Requirement:
A verbatim copy is needed of the lines below from the one containing "About Us (74, 1106)" up to and including the one containing "Migrate WordPress from GoDaddy", excluding pictures.
# # #
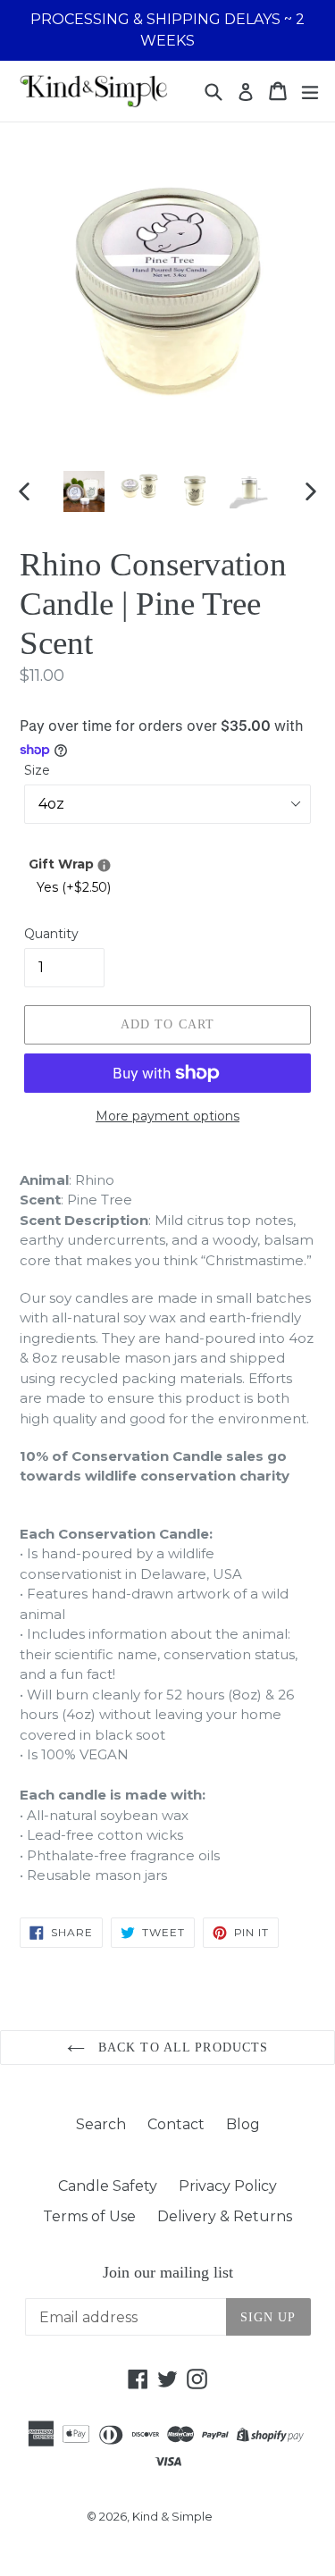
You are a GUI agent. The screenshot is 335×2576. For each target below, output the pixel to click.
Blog (243, 2124)
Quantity (51, 934)
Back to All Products (181, 2047)
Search (101, 2124)
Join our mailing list (168, 2272)
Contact (176, 2124)
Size (37, 770)
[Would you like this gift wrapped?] (104, 865)
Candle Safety (107, 2185)
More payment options (167, 1116)
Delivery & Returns (224, 2216)
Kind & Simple (172, 2516)
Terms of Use (89, 2216)
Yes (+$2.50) (74, 887)
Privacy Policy (228, 2185)
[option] (84, 491)
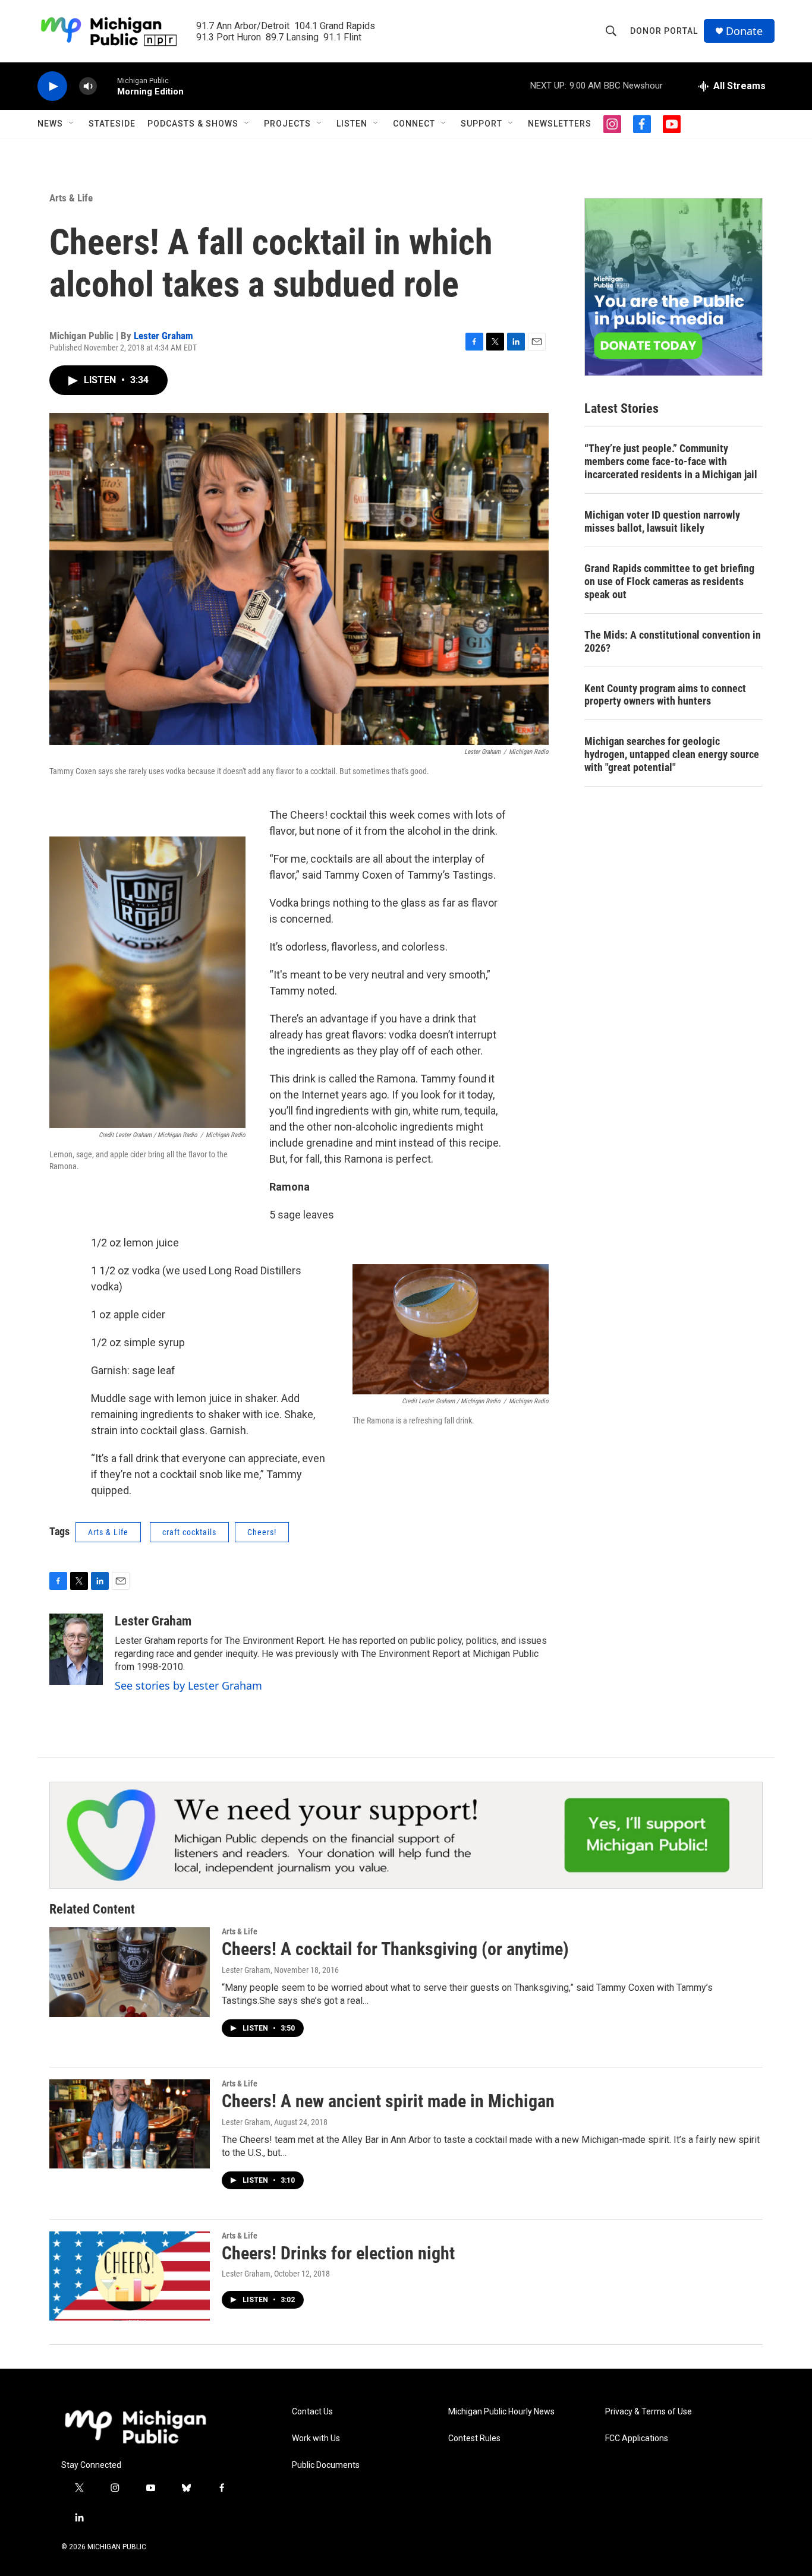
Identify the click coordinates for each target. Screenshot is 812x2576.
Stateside (112, 123)
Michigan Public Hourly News (501, 2411)
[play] (52, 86)
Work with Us (316, 2438)
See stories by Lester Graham (188, 1685)
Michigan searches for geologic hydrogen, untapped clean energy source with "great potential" (671, 754)
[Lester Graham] (76, 1649)
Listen (351, 123)
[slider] (107, 86)
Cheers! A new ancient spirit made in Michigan (388, 2101)
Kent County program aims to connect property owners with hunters (665, 695)
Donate (744, 31)
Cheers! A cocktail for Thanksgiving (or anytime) (395, 1949)
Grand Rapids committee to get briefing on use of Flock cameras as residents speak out (669, 581)
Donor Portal (664, 31)
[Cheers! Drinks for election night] (129, 2276)
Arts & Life (71, 198)
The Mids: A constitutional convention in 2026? (672, 641)
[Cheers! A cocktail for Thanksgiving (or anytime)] (129, 1971)
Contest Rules (474, 2438)
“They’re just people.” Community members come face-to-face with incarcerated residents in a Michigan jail (670, 461)
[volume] (88, 86)
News (50, 123)
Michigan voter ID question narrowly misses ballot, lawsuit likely (662, 521)
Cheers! (261, 1532)
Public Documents (326, 2465)
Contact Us (312, 2411)
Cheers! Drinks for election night (338, 2253)
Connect (414, 123)
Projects (287, 123)
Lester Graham (163, 336)
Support (481, 123)
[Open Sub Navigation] (72, 123)
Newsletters (559, 123)
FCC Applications (636, 2438)
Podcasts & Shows (192, 123)
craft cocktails (189, 1532)
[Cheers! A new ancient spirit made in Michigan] (129, 2123)
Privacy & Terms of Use (648, 2411)
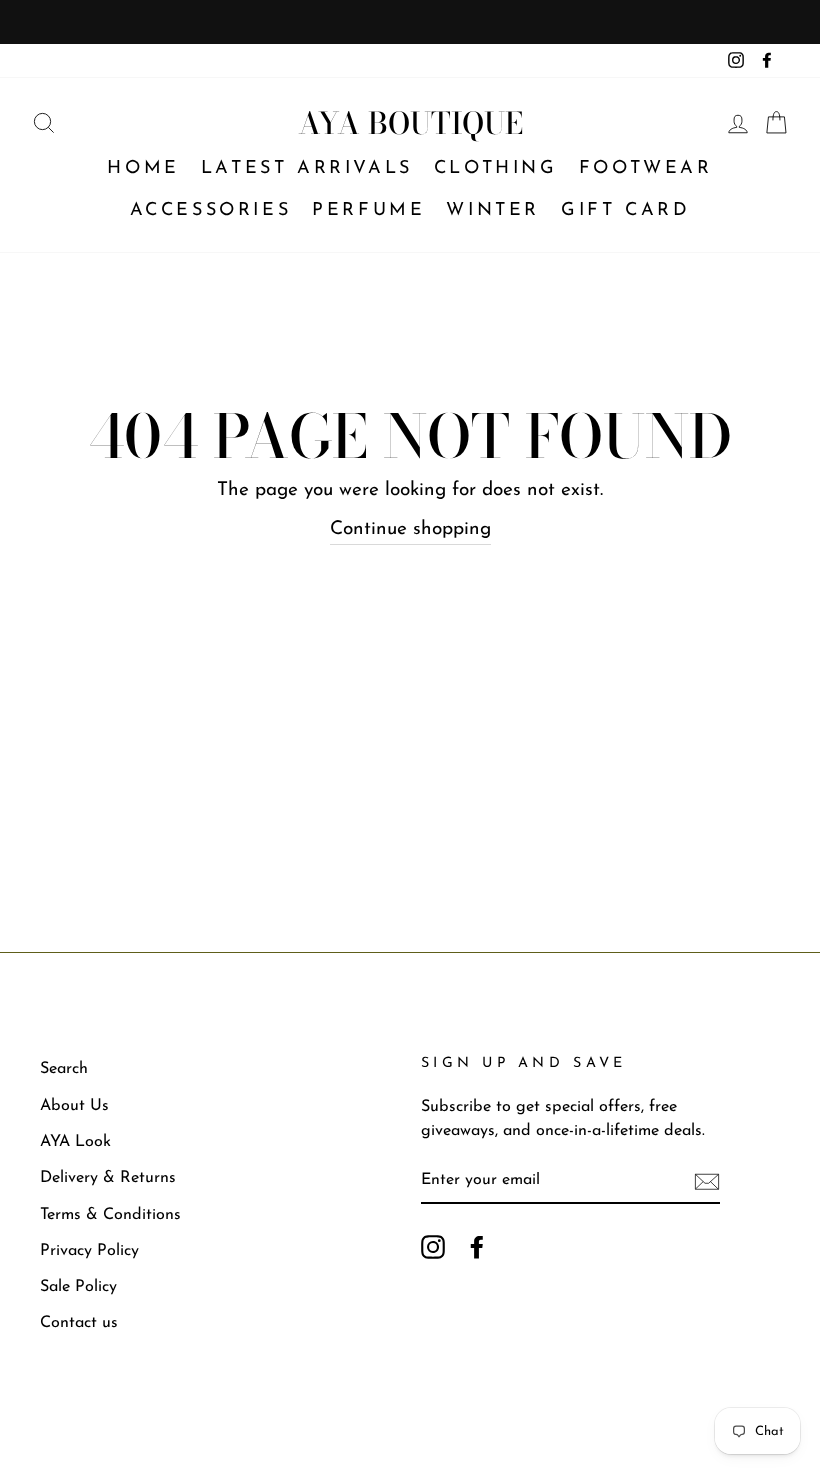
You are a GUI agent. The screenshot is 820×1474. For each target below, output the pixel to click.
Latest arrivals (307, 169)
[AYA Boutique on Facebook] (477, 1246)
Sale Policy (78, 1287)
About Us (74, 1106)
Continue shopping (410, 529)
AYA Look (75, 1142)
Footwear (646, 169)
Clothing (496, 169)
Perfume (368, 211)
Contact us (79, 1323)
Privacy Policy (89, 1251)
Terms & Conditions (110, 1215)
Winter (493, 211)
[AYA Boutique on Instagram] (433, 1246)
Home (143, 169)
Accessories (211, 211)
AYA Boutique (410, 123)
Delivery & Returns (108, 1178)
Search (64, 1069)
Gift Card (625, 211)
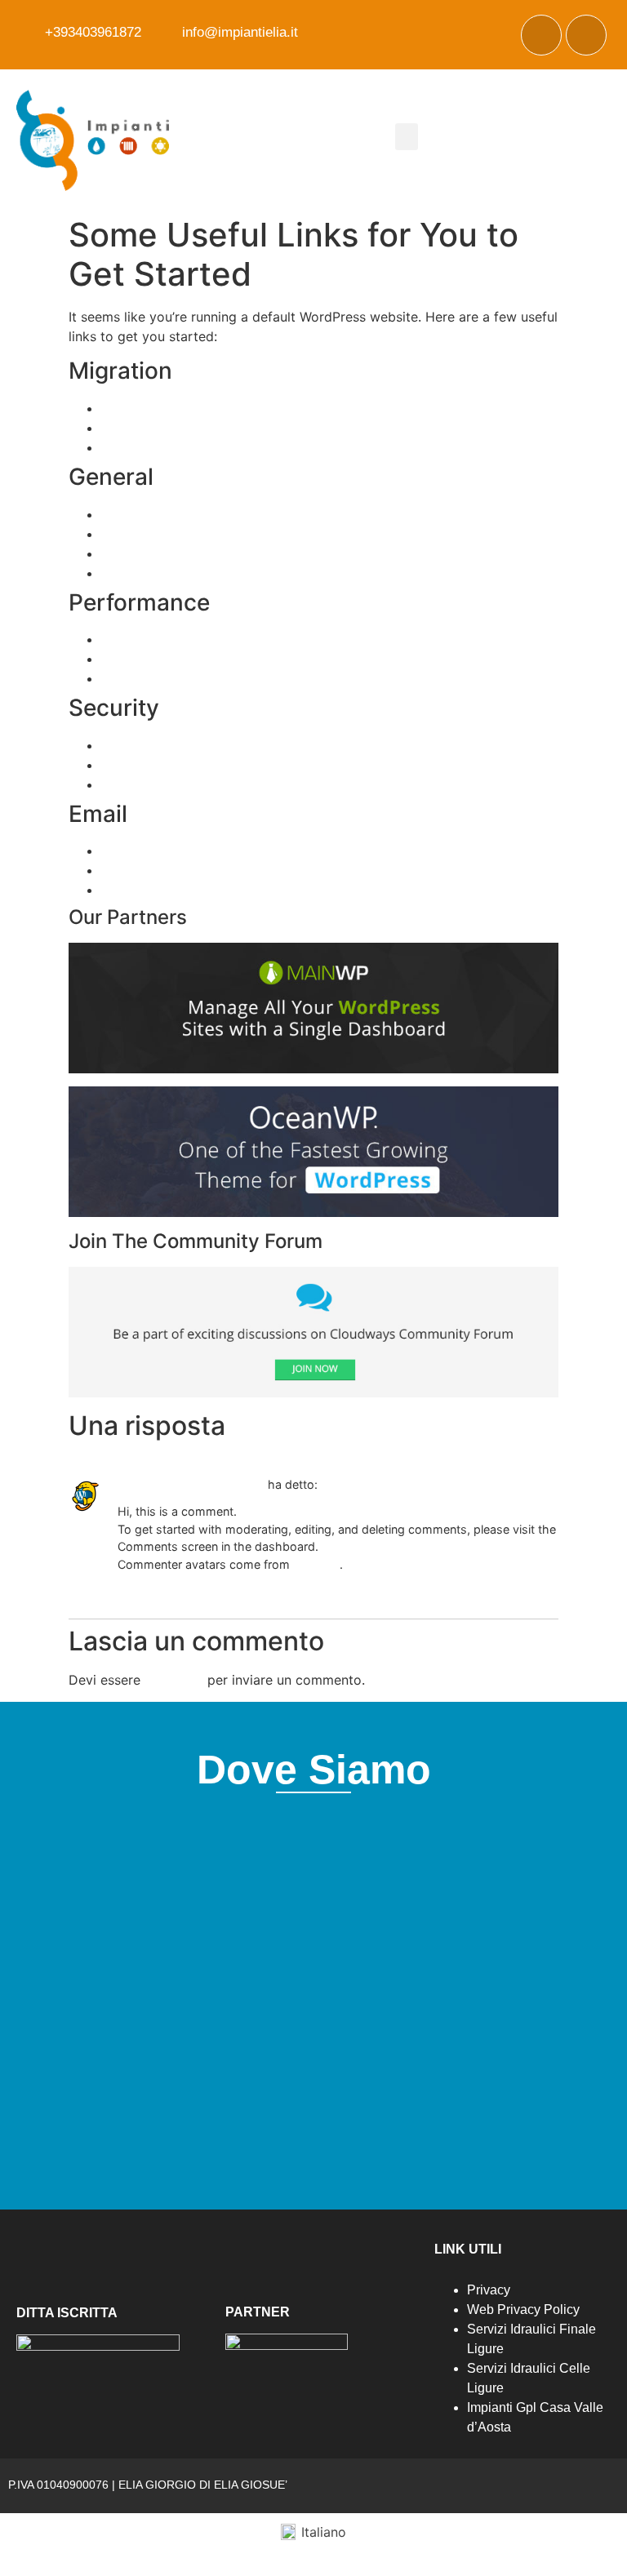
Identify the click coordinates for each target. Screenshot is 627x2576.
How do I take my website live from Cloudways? (251, 514)
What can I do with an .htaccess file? (214, 745)
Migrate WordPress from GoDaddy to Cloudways (253, 447)
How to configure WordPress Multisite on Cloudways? (268, 553)
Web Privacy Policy (523, 2309)
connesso (174, 1680)
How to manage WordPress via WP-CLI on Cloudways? (271, 534)
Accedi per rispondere (164, 1589)
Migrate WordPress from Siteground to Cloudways (257, 428)
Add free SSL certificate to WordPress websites (249, 765)
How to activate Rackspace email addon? (229, 870)
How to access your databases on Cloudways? (246, 573)
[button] (406, 136)
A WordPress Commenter (191, 1484)
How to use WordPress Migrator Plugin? (224, 408)
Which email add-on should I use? (205, 850)
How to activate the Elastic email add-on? (231, 890)
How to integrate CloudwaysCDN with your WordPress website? (300, 659)
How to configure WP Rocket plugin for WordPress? (261, 678)
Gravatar (316, 1564)
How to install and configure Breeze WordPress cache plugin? (291, 639)
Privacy (488, 2290)
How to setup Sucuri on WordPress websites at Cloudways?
# # #
Your response:
About Us (74, 1106)
Continue shopping (410, 529)
AYA Look (75, 1142)
Footwear (646, 169)
Clothing (496, 169)
Perfume (368, 211)
Contact us (79, 1323)
Privacy Policy (89, 1251)
Terms & Conditions (110, 1215)
Winter (493, 211)
[AYA Boutique on Instagram] (433, 1246)
Home (143, 169)
Accessories (211, 211)
AYA Boutique (410, 123)
Delivery & Returns (108, 1178)
Search (64, 1069)
Gift Card (625, 211)
Identify the click coordinates for each target. Screenshot is 627x2576.
How do I take my website live from Cloudways? (251, 514)
What can I do with an .htaccess file? (214, 745)
Migrate WordPress from GoDaddy to Cloudways (253, 447)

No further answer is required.